The only active player in MLB that played at Wright State is Houston Astros relief pitcher Joe Smith. There are several Raiders in the farm systems of major league teams that could make their mark in the coming years.
WSU’s most well known farmhand is Sean Murphy, the former Raider catcher who was drafted in the third round by the Oakland Athletics in 2016. Murphy was well known for his defensive skills over his offensive skills coming out of college, and that followed him into his first professional season.
He proved doubters wrong in the first half of 2017 when he hit .297 with nine homeruns in just 45 games in Advanced A ball, earning him a promotion to AA, two levels away from MLB. He ultimately struggled with his new team, hitting .209 in his final 53 games.
Nevertheless, Murphy continued to amaze scouts with his defensive skills, and proved his bat can be better than advertised. He even began the year as the fourth best catching prospect in all of baseball according to MLB.com. Murphy will start the 2018 season in AA, giving him a solid chance to make AAA sometime this season, and maybe even a September call-up with the Athletics.

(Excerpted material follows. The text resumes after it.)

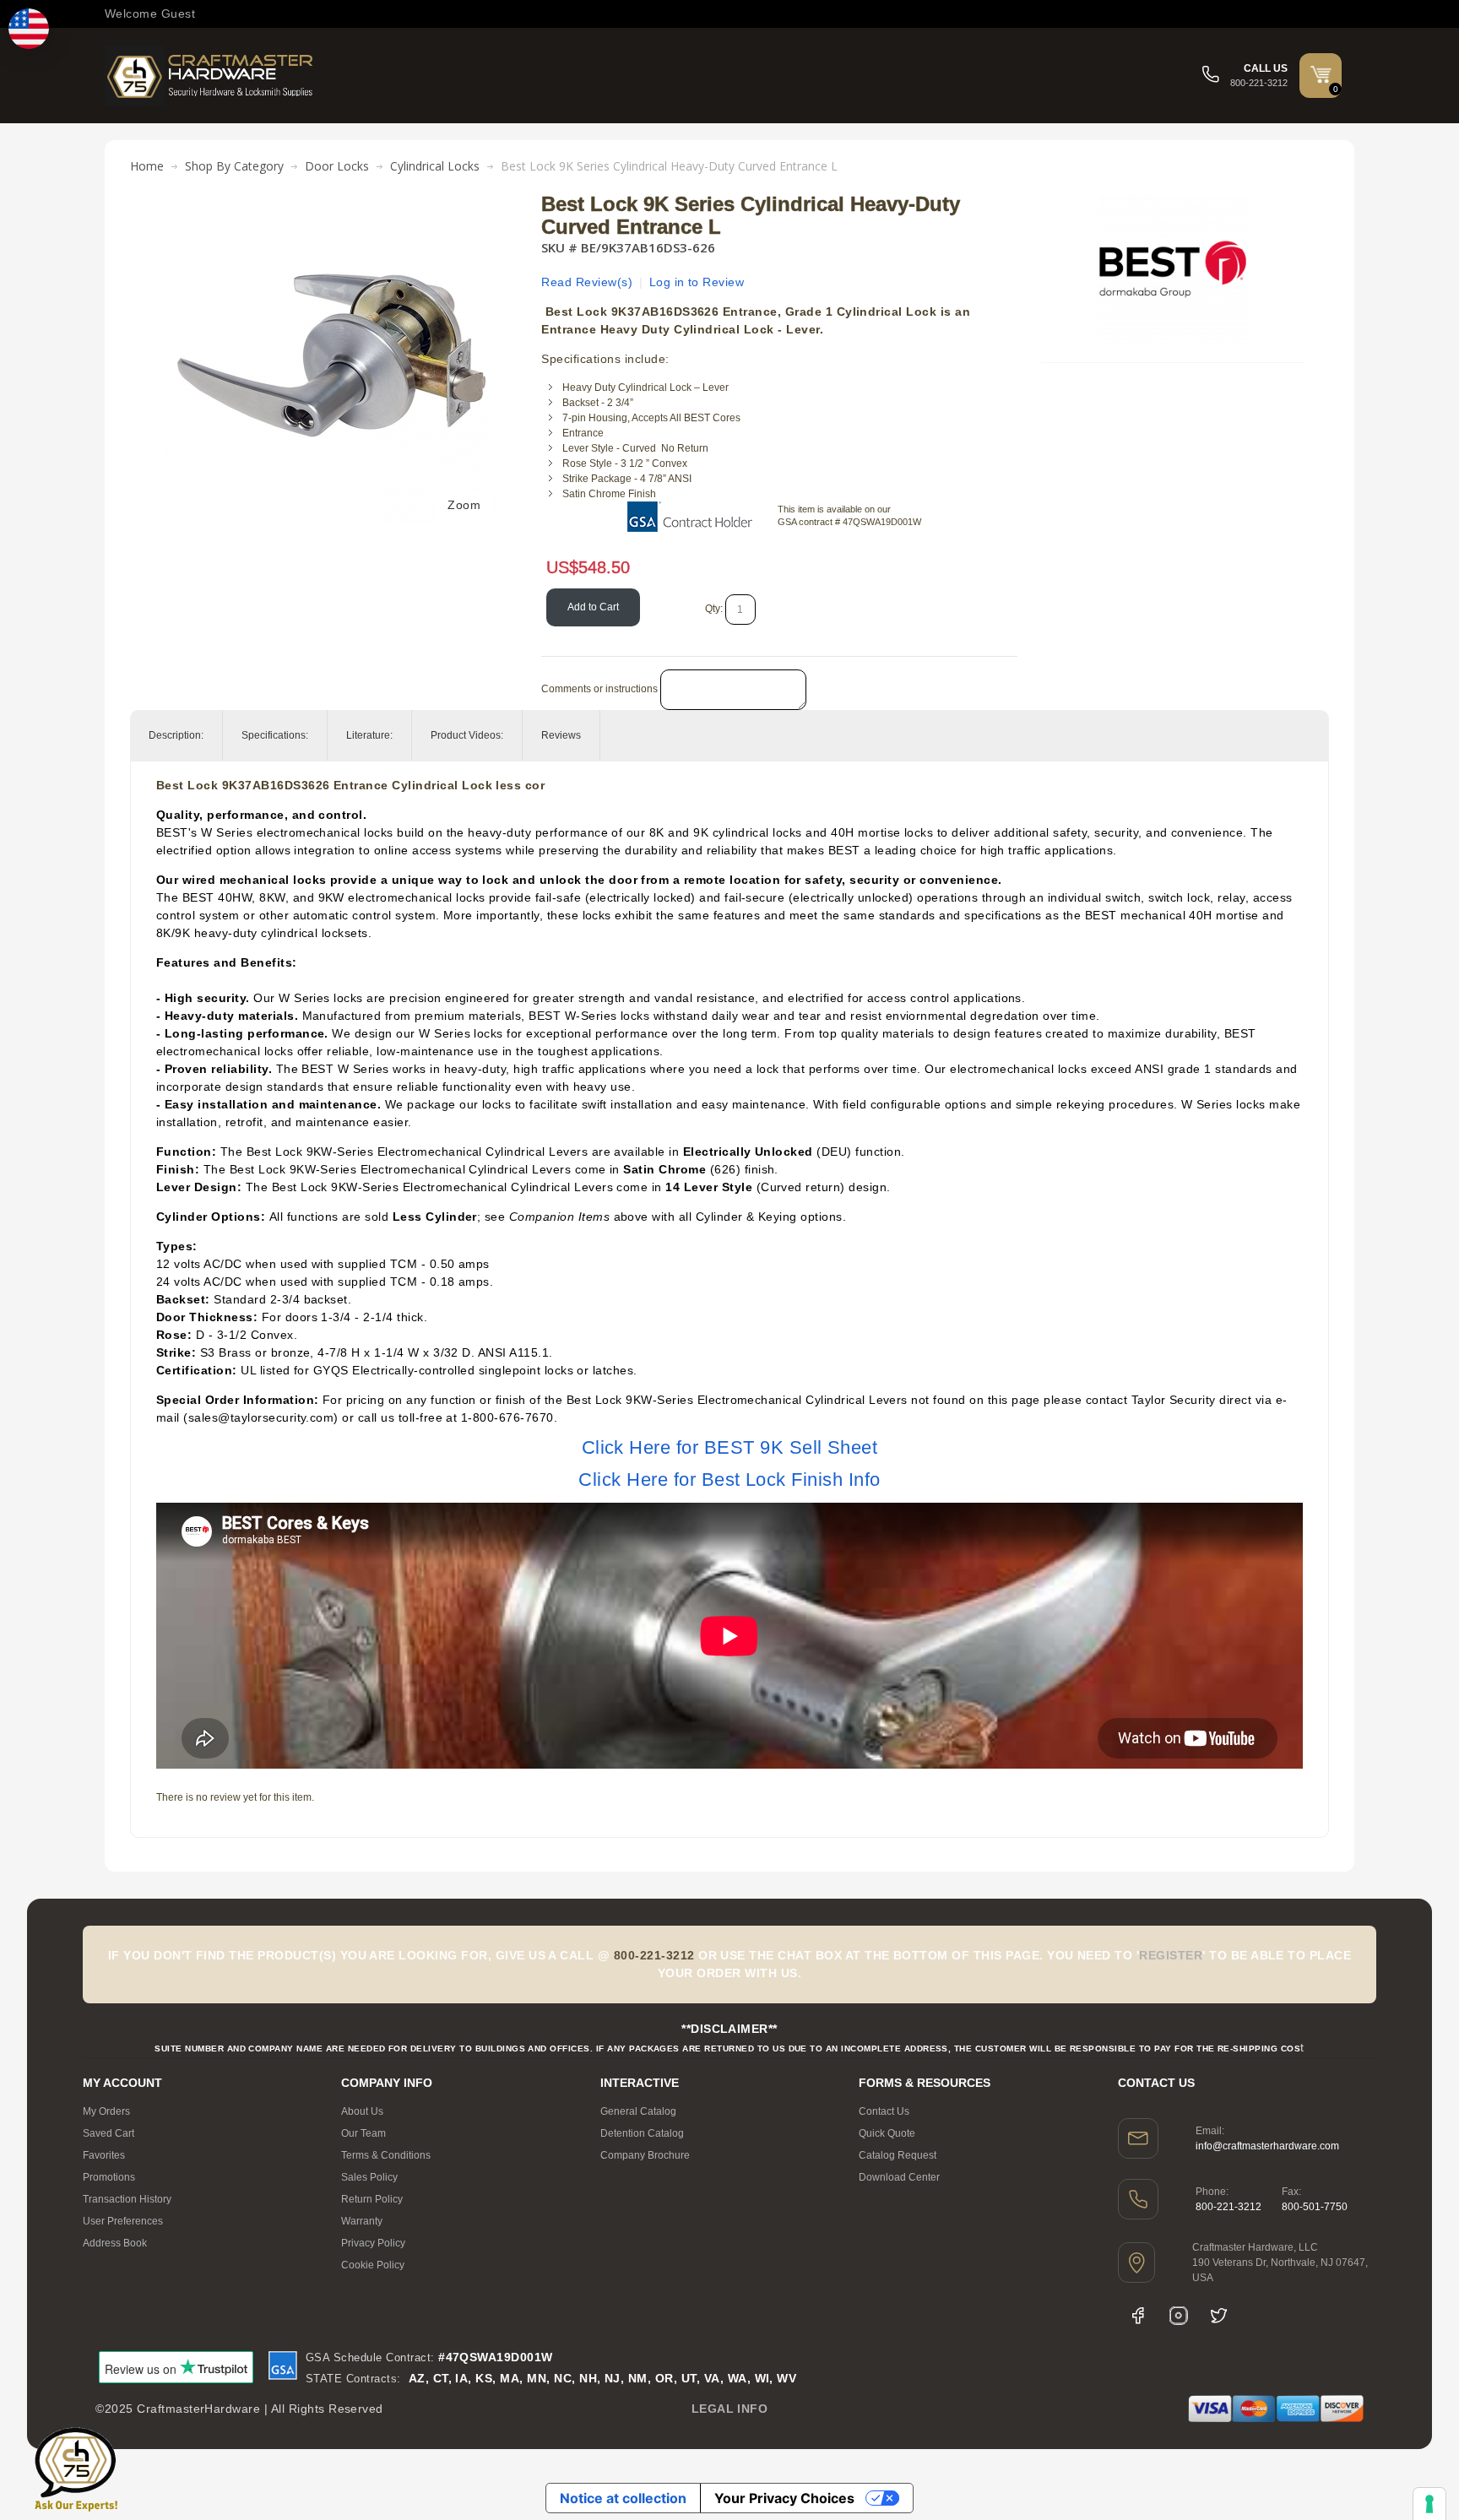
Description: (176, 735)
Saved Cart (108, 2133)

Jesse Scholtens was drafted by the Padres in the ninth round of the 2016 MLB draft, and along with Murphy will begin the season at the AA level.
Between three different levels in 2016, he posted a miniscule 1.69 ERA as a relief pitcher before moving into a starter role for the 2017 season. There, he posted a respectable 3.60 ERA over 25 starts at the A(Full) and A(Adv) levels.
Scholtens will look to crack a Padres rotation that is considered one of the worst in MLB. If Scholtens can continue to provide solid production in the AA and AAA levels this season, he will leave the Padres no choice but to give him a big league call-up in the coming years.
Mitch Roman was also taken in the 2016 MLB draft, but was picked in the twelfth round by the Chicago White Sox as a second baseman.
Roman had a fantastic year in Rookie ball in 2016. He hit .332 with 33 RBI’s and 26 stolen bases in just 67 games. This incredible performance earned him a promotion to A(Full) ball for the 2017 season. Roman took a step back last year by hitting .254 while only stealing eight bases and striking out 120 times in 132 games. The White Sox still thought highly enough of Roman to promote him to A(Adv.) ball for the 2018 season. With a rebound year this season, Roman could find himself right back on track to being a top prospect in the organization.
The first of the Sexton brothers was taken by the Boston Red Sox in the fourteenth round of the 2016 draft. Being a late round draft pick didn’t stop Sexton from producing right away, as he pitched to a 1.80 ERA in his first six professional starts in 2016 Rookie ball. During that season, opposing batters hit just .208 off him.
In 2017, Sexton bounced between being a starter and a relief pitcher, and ultimately ended up
with a 3.86 ERA over 12 starts and 15 apperances out of the bullpen. Sexton seemed to find his grove towards the season’s end, ending with a 1.75 ERA over his final 25 innings of work.
Robby’s brother, Danny Sexton, went undrafted in the 2017 MLB draft, but signed with the Padres shortly after. Danny’s pro debut didn’t go quite as smoothly, as he ended his season in rookie ball with a 6.75 ERA in 30.2 innings.
There were some positive signs however, as he was able to strike out 35 batters over that span, showing he is capable of missing bats at the pro level. More than likely Sexton will begin the season back in Rookie ball for the start of 2018.